TO DO: Set out exactly every line of the entries below, starting at the line that holds "You are a computer-use agent. Viewport: 1010px" and stopping after the line that holds "Given: Expand the File name dropdown arrow".

PROVIDED DATA:
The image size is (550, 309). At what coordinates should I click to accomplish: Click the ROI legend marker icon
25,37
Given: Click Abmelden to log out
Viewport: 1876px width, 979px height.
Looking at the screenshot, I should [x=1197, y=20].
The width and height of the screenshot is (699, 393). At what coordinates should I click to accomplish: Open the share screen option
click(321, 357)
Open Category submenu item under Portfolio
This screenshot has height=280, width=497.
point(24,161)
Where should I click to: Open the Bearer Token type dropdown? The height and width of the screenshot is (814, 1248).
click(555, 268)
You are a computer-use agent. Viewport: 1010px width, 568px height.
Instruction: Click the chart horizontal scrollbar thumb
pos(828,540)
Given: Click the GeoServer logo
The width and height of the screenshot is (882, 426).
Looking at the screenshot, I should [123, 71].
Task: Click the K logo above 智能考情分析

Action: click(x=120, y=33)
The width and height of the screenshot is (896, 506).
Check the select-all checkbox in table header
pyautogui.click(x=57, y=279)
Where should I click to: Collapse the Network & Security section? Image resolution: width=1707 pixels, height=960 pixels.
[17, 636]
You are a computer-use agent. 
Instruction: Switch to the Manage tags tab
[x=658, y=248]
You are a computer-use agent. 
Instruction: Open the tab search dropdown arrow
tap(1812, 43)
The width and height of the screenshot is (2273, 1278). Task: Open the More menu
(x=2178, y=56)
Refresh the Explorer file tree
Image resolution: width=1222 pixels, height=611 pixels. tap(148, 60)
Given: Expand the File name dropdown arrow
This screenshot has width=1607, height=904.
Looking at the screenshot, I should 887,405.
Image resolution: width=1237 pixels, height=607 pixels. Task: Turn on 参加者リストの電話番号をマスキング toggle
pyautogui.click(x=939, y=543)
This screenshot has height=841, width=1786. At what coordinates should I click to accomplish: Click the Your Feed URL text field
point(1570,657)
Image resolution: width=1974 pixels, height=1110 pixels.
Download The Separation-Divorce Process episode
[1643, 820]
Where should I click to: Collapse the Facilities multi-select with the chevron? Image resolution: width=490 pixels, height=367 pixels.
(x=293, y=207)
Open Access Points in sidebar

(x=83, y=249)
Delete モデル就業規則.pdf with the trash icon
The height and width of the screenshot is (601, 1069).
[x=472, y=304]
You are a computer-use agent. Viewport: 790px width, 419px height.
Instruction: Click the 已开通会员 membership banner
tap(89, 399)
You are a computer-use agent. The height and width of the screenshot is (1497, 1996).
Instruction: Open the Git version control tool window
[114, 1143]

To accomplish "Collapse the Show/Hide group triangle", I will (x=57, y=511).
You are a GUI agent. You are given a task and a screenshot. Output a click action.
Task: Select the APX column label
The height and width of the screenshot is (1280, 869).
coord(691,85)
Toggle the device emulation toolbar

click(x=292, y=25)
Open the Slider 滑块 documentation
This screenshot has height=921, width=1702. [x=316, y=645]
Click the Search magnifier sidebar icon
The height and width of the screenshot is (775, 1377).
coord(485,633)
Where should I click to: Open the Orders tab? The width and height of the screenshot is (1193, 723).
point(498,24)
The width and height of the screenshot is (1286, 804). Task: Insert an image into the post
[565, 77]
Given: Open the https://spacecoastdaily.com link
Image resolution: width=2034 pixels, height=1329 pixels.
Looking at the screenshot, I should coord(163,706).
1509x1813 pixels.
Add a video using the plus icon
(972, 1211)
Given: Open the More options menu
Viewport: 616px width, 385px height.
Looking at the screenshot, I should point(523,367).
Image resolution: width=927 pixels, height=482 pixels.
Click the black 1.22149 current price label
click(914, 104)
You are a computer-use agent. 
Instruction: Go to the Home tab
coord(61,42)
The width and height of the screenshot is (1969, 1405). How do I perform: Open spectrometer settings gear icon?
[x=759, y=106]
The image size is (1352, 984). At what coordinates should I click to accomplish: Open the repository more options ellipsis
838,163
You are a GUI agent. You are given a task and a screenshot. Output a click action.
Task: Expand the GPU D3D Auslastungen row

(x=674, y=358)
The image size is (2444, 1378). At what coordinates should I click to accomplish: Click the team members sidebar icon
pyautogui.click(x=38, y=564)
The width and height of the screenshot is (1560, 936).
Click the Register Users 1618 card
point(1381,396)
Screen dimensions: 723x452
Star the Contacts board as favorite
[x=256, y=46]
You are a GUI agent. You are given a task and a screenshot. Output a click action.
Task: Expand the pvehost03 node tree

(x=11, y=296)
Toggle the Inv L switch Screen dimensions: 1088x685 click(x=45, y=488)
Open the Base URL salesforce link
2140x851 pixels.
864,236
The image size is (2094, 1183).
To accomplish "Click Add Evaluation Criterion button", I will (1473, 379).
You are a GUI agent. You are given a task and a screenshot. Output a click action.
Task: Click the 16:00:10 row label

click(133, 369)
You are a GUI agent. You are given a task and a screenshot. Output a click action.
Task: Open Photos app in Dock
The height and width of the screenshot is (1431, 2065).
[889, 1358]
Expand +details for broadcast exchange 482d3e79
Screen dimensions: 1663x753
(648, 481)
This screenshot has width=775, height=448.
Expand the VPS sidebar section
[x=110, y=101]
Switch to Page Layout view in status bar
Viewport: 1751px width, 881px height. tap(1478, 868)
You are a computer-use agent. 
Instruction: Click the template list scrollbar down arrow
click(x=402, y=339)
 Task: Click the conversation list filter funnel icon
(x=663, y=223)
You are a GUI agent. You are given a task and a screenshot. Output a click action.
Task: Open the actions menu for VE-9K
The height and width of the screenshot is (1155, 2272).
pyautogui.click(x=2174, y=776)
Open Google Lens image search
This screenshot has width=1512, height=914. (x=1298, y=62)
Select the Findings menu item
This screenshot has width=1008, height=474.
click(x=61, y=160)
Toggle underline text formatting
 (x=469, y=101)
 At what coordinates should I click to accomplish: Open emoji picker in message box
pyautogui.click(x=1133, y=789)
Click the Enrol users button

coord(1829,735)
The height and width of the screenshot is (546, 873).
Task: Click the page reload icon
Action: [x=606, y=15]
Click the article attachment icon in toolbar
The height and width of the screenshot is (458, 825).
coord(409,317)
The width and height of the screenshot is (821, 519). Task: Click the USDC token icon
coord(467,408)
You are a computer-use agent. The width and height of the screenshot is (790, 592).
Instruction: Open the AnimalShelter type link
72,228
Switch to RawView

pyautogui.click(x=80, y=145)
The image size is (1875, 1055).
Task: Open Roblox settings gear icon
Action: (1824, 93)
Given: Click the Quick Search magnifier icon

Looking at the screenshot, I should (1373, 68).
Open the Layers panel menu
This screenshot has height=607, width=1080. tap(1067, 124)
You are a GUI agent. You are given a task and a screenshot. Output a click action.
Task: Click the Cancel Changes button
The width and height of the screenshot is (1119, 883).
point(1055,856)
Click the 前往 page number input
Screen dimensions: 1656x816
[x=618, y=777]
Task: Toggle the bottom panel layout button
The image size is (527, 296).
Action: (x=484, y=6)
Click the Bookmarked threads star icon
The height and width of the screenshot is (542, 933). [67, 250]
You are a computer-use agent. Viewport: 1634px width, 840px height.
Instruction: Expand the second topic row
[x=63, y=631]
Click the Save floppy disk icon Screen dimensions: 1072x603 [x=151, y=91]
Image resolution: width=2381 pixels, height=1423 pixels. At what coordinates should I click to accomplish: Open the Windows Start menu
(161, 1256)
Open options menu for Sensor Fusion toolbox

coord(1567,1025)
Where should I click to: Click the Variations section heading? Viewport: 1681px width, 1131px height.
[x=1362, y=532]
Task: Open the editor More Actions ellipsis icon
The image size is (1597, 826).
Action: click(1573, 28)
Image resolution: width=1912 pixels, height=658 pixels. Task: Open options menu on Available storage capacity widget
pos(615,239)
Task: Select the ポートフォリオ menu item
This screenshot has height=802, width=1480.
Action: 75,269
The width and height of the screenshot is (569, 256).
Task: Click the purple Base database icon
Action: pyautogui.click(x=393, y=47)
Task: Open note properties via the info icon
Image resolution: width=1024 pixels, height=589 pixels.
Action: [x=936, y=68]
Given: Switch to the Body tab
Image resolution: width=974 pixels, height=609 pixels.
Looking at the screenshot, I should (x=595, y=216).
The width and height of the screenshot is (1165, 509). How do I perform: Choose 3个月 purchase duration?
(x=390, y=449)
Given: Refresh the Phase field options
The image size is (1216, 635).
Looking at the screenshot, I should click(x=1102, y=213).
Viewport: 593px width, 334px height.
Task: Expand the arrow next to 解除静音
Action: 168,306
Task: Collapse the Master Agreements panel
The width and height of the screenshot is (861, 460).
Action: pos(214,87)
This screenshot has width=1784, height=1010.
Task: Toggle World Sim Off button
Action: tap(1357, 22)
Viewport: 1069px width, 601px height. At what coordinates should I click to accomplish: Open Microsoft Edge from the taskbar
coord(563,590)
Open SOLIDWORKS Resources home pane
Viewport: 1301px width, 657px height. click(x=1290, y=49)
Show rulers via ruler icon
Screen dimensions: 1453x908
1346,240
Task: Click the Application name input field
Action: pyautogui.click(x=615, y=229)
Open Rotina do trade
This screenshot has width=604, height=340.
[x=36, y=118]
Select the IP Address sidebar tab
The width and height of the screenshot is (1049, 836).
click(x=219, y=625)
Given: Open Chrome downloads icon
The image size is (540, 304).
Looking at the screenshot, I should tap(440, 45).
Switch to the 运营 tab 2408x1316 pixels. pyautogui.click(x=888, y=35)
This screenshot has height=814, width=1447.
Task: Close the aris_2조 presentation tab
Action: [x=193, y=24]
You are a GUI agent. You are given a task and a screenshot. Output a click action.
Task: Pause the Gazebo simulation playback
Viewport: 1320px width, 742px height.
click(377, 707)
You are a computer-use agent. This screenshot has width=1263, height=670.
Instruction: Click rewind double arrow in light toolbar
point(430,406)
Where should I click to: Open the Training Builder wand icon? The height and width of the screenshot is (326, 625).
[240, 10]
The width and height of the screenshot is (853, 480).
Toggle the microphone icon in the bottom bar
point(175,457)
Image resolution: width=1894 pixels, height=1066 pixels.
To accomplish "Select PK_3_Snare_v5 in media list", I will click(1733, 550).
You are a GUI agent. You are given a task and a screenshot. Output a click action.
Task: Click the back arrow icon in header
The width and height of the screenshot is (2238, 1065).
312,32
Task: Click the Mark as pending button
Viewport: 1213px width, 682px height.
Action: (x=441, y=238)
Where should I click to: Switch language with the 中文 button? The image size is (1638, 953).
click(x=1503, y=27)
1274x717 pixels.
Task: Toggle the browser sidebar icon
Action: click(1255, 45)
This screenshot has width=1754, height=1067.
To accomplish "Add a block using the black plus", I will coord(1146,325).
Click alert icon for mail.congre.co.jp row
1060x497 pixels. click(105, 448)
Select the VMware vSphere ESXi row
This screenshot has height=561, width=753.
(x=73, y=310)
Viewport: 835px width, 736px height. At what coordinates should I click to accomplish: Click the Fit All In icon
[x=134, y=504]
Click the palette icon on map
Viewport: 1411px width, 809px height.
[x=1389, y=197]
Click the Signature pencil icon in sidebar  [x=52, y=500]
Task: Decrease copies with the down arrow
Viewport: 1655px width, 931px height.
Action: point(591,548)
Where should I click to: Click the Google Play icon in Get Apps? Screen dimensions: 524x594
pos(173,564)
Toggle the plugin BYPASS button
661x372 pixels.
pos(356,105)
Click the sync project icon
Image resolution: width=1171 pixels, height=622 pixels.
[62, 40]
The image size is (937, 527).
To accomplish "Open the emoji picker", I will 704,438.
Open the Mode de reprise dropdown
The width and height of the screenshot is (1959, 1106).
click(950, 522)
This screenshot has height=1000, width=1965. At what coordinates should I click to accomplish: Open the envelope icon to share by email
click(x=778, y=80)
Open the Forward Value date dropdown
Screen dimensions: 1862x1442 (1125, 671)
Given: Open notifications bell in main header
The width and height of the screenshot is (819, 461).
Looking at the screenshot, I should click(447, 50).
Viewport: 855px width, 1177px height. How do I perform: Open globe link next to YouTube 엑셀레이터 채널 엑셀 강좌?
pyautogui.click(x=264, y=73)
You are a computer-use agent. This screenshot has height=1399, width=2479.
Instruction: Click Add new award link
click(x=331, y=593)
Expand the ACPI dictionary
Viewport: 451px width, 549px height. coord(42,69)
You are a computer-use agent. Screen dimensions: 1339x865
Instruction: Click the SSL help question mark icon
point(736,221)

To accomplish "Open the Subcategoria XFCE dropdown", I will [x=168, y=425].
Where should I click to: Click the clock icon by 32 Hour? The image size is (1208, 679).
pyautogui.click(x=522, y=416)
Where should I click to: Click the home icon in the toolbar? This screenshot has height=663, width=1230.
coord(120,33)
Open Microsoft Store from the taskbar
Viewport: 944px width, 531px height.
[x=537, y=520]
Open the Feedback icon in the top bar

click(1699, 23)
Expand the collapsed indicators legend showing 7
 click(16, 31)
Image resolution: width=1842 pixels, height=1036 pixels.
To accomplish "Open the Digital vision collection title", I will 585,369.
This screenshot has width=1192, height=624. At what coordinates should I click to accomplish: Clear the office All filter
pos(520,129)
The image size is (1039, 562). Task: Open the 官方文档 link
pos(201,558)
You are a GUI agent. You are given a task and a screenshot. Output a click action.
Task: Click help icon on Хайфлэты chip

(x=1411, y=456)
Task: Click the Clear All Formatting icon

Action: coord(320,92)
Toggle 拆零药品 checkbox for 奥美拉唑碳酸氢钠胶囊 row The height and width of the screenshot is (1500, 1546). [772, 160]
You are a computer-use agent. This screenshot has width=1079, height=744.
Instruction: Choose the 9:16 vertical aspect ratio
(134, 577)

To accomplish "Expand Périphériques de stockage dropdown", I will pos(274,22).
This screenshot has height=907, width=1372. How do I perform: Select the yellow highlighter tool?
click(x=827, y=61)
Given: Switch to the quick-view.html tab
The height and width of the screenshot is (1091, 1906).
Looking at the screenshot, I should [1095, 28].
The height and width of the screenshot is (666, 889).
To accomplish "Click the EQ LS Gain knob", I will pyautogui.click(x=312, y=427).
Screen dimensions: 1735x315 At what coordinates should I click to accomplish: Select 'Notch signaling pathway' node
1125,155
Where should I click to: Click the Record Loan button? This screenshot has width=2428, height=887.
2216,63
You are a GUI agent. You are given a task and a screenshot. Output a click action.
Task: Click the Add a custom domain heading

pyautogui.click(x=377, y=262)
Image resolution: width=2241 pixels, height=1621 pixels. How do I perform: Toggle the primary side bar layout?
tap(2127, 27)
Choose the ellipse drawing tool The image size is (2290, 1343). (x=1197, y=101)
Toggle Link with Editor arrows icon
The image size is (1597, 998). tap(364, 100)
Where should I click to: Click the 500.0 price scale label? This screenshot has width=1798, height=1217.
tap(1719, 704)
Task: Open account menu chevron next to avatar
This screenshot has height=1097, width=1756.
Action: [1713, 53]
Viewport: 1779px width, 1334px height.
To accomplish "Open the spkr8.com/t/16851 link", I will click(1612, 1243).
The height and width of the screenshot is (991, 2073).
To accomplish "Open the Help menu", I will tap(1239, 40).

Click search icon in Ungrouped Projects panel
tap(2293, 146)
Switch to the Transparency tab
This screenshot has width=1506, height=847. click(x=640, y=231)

RESULT OF THE TASK:
You are a computer-use agent. Viewport: 1010px width, 568px height.
Instruction: Click the chart horizontal scrollbar thumb
pos(828,540)
Given: Click the GeoServer logo
The width and height of the screenshot is (882, 426).
Looking at the screenshot, I should [123, 71].
Task: Click the K logo above 智能考情分析

Action: click(x=120, y=33)
The width and height of the screenshot is (896, 506).
Check the select-all checkbox in table header
pyautogui.click(x=57, y=279)
Where should I click to: Collapse the Network & Security section? Image resolution: width=1707 pixels, height=960 pixels.
[17, 636]
You are a computer-use agent. 
Instruction: Switch to the Manage tags tab
[x=658, y=248]
You are a computer-use agent. 
Instruction: Open the tab search dropdown arrow
tap(1812, 43)
The width and height of the screenshot is (2273, 1278). Task: Open the More menu
(x=2178, y=56)
Refresh the Explorer file tree
Image resolution: width=1222 pixels, height=611 pixels. tap(148, 60)
Given: Expand the File name dropdown arrow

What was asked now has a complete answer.